Dataset excerpts Block Start
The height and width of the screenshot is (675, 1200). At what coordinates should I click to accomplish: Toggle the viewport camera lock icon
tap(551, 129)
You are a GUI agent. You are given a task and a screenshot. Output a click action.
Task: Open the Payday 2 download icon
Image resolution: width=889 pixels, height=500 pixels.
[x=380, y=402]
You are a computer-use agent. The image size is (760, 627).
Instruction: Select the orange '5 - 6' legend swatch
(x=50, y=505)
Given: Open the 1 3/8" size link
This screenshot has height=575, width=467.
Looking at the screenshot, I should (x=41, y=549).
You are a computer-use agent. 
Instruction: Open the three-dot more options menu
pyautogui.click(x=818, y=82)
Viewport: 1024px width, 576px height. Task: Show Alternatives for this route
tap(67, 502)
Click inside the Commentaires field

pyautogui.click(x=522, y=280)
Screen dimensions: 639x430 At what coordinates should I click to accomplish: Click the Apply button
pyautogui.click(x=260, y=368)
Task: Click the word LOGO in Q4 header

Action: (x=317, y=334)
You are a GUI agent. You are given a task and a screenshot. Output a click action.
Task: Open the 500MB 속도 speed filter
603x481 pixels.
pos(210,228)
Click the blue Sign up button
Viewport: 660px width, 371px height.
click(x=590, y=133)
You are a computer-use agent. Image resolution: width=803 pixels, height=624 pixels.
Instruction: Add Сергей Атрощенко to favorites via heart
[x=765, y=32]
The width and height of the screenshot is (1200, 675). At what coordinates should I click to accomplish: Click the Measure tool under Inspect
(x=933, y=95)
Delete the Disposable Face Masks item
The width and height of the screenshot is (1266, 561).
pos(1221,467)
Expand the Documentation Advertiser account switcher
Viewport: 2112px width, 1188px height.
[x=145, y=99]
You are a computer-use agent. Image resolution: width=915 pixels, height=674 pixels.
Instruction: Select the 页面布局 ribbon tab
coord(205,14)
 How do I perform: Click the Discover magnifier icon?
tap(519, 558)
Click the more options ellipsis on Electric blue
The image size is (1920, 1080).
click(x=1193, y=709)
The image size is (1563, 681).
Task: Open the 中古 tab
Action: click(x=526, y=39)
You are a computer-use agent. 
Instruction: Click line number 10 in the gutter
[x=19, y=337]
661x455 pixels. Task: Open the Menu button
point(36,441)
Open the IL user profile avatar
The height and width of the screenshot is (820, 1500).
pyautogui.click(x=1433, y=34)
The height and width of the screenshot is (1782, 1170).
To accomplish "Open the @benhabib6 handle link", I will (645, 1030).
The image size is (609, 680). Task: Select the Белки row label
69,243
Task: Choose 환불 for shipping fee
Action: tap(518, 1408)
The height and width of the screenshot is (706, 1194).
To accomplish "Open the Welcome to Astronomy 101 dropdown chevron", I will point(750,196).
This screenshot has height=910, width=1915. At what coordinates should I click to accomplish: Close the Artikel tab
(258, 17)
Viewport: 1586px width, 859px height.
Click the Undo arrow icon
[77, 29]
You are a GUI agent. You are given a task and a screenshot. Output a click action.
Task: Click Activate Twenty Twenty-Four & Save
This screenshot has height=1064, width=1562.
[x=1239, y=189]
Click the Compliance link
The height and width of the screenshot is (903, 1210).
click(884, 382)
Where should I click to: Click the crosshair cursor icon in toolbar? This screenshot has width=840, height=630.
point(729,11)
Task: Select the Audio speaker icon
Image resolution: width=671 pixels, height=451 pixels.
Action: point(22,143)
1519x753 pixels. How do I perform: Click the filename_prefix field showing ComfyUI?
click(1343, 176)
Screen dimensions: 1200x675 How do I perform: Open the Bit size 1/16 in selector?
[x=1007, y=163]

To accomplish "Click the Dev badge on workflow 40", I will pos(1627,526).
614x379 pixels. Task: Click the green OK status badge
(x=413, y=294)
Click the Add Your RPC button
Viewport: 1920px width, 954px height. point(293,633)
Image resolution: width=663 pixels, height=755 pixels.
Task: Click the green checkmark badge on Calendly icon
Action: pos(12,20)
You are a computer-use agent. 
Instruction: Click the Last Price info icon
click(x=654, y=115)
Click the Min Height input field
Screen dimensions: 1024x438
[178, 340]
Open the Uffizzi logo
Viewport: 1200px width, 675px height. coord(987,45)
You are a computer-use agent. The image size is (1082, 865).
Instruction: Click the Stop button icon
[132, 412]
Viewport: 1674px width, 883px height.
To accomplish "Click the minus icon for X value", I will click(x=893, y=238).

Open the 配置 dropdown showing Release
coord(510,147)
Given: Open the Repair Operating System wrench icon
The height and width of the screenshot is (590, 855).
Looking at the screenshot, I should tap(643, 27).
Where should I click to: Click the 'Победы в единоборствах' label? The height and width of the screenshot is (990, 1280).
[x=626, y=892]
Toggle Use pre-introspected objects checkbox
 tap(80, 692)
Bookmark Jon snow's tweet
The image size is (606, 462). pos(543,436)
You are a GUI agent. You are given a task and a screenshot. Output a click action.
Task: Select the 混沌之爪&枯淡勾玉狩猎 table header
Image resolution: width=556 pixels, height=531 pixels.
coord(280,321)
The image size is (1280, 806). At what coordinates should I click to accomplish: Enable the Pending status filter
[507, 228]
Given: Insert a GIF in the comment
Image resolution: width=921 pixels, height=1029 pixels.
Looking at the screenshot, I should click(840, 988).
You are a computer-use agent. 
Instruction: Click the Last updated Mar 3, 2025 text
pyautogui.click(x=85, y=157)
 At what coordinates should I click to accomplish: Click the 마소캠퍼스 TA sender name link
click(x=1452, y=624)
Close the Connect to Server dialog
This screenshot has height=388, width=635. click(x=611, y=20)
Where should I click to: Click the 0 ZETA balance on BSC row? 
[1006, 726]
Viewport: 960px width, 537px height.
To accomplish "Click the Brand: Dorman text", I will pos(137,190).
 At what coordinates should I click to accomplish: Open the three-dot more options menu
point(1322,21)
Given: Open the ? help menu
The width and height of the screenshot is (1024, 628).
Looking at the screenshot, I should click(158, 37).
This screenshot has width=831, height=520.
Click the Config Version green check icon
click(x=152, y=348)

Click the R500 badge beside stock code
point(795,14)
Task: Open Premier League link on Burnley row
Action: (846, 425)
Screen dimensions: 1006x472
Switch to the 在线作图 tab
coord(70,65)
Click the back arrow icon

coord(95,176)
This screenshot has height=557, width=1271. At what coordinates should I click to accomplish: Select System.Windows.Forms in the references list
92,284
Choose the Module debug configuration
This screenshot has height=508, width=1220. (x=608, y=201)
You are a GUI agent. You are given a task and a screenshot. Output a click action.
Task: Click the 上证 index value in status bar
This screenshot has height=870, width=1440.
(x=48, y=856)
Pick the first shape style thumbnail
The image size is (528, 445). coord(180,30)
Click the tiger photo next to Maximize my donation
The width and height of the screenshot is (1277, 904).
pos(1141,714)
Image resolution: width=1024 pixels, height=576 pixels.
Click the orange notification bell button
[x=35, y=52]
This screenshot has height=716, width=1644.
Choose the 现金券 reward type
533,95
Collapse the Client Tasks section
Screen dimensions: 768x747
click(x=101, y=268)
Dataset excerpts Block End
- _Work required_: Give back every line above, unchanged.

- _Answer to this problem_:
The height and width of the screenshot is (675, 1200). At what coordinates should I click to accomplish: Toggle the viewport camera lock icon
tap(551, 129)
You are a GUI agent. You are given a task and a screenshot. Output a click action.
Task: Open the Payday 2 download icon
Image resolution: width=889 pixels, height=500 pixels.
[x=380, y=402]
You are a computer-use agent. The image size is (760, 627).
Instruction: Select the orange '5 - 6' legend swatch
(x=50, y=505)
Given: Open the 1 3/8" size link
This screenshot has height=575, width=467.
Looking at the screenshot, I should (x=41, y=549).
You are a computer-use agent. 
Instruction: Open the three-dot more options menu
pyautogui.click(x=818, y=82)
Viewport: 1024px width, 576px height. Task: Show Alternatives for this route
tap(67, 502)
Click inside the Commentaires field

pyautogui.click(x=522, y=280)
Screen dimensions: 639x430 At what coordinates should I click to accomplish: Click the Apply button
pyautogui.click(x=260, y=368)
Task: Click the word LOGO in Q4 header

Action: (x=317, y=334)
You are a GUI agent. You are given a task and a screenshot. Output a click action.
Task: Open the 500MB 속도 speed filter
603x481 pixels.
pos(210,228)
Click the blue Sign up button
Viewport: 660px width, 371px height.
click(x=590, y=133)
You are a computer-use agent. Image resolution: width=803 pixels, height=624 pixels.
Instruction: Add Сергей Атрощенко to favorites via heart
[x=765, y=32]
The width and height of the screenshot is (1200, 675). At what coordinates should I click to accomplish: Click the Measure tool under Inspect
(x=933, y=95)
Delete the Disposable Face Masks item
The width and height of the screenshot is (1266, 561).
pos(1221,467)
Expand the Documentation Advertiser account switcher
Viewport: 2112px width, 1188px height.
[x=145, y=99]
You are a computer-use agent. Image resolution: width=915 pixels, height=674 pixels.
Instruction: Select the 页面布局 ribbon tab
coord(205,14)
 How do I perform: Click the Discover magnifier icon?
tap(519, 558)
Click the more options ellipsis on Electric blue
The image size is (1920, 1080).
click(x=1193, y=709)
The image size is (1563, 681).
Task: Open the 中古 tab
Action: click(x=526, y=39)
You are a computer-use agent. 
Instruction: Click line number 10 in the gutter
[x=19, y=337]
661x455 pixels. Task: Open the Menu button
point(36,441)
Open the IL user profile avatar
The height and width of the screenshot is (820, 1500).
pyautogui.click(x=1433, y=34)
The height and width of the screenshot is (1782, 1170).
To accomplish "Open the @benhabib6 handle link", I will (645, 1030).
The image size is (609, 680). Task: Select the Белки row label
69,243
Task: Choose 환불 for shipping fee
Action: tap(518, 1408)
The height and width of the screenshot is (706, 1194).
To accomplish "Open the Welcome to Astronomy 101 dropdown chevron", I will point(750,196).
This screenshot has height=910, width=1915. At what coordinates should I click to accomplish: Close the Artikel tab
(258, 17)
Viewport: 1586px width, 859px height.
Click the Undo arrow icon
[77, 29]
You are a GUI agent. You are given a task and a screenshot. Output a click action.
Task: Click Activate Twenty Twenty-Four & Save
This screenshot has height=1064, width=1562.
[x=1239, y=189]
Click the Compliance link
The height and width of the screenshot is (903, 1210).
click(884, 382)
Where should I click to: Click the crosshair cursor icon in toolbar? This screenshot has width=840, height=630.
point(729,11)
Task: Select the Audio speaker icon
Image resolution: width=671 pixels, height=451 pixels.
Action: point(22,143)
1519x753 pixels. How do I perform: Click the filename_prefix field showing ComfyUI?
click(1343, 176)
Screen dimensions: 1200x675 How do I perform: Open the Bit size 1/16 in selector?
[x=1007, y=163]

To accomplish "Click the Dev badge on workflow 40", I will pos(1627,526).
614x379 pixels. Task: Click the green OK status badge
(x=413, y=294)
Click the Add Your RPC button
Viewport: 1920px width, 954px height. point(293,633)
Image resolution: width=663 pixels, height=755 pixels.
Task: Click the green checkmark badge on Calendly icon
Action: pos(12,20)
You are a computer-use agent. 
Instruction: Click the Last Price info icon
click(x=654, y=115)
Click the Min Height input field
Screen dimensions: 1024x438
[178, 340]
Open the Uffizzi logo
Viewport: 1200px width, 675px height. coord(987,45)
You are a computer-use agent. The image size is (1082, 865).
Instruction: Click the Stop button icon
[132, 412]
Viewport: 1674px width, 883px height.
To accomplish "Click the minus icon for X value", I will click(x=893, y=238).

Open the 配置 dropdown showing Release
coord(510,147)
Given: Open the Repair Operating System wrench icon
The height and width of the screenshot is (590, 855).
Looking at the screenshot, I should tap(643, 27).
Where should I click to: Click the 'Победы в единоборствах' label? The height and width of the screenshot is (990, 1280).
[x=626, y=892]
Toggle Use pre-introspected objects checkbox
 tap(80, 692)
Bookmark Jon snow's tweet
The image size is (606, 462). pos(543,436)
You are a GUI agent. You are given a task and a screenshot. Output a click action.
Task: Select the 混沌之爪&枯淡勾玉狩猎 table header
Image resolution: width=556 pixels, height=531 pixels.
coord(280,321)
The image size is (1280, 806). At what coordinates should I click to accomplish: Enable the Pending status filter
[507, 228]
Given: Insert a GIF in the comment
Image resolution: width=921 pixels, height=1029 pixels.
Looking at the screenshot, I should click(840, 988).
You are a computer-use agent. 
Instruction: Click the Last updated Mar 3, 2025 text
pyautogui.click(x=85, y=157)
 At what coordinates should I click to accomplish: Click the 마소캠퍼스 TA sender name link
click(x=1452, y=624)
Close the Connect to Server dialog
This screenshot has height=388, width=635. click(x=611, y=20)
Where should I click to: Click the 0 ZETA balance on BSC row? 
[1006, 726]
Viewport: 960px width, 537px height.
To accomplish "Click the Brand: Dorman text", I will pos(137,190).
 At what coordinates should I click to accomplish: Open the three-dot more options menu
point(1322,21)
Given: Open the ? help menu
The width and height of the screenshot is (1024, 628).
Looking at the screenshot, I should click(158, 37).
This screenshot has width=831, height=520.
Click the Config Version green check icon
click(x=152, y=348)

Click the R500 badge beside stock code
point(795,14)
Task: Open Premier League link on Burnley row
Action: (846, 425)
Screen dimensions: 1006x472
Switch to the 在线作图 tab
coord(70,65)
Click the back arrow icon

coord(95,176)
This screenshot has height=557, width=1271. At what coordinates should I click to accomplish: Select System.Windows.Forms in the references list
92,284
Choose the Module debug configuration
This screenshot has height=508, width=1220. (x=608, y=201)
You are a GUI agent. You are given a task and a screenshot. Output a click action.
Task: Click the 上证 index value in status bar
This screenshot has height=870, width=1440.
(x=48, y=856)
Pick the first shape style thumbnail
The image size is (528, 445). coord(180,30)
Click the tiger photo next to Maximize my donation
The width and height of the screenshot is (1277, 904).
pos(1141,714)
Image resolution: width=1024 pixels, height=576 pixels.
Click the orange notification bell button
[x=35, y=52]
This screenshot has height=716, width=1644.
Choose the 现金券 reward type
533,95
Collapse the Client Tasks section
Screen dimensions: 768x747
click(x=101, y=268)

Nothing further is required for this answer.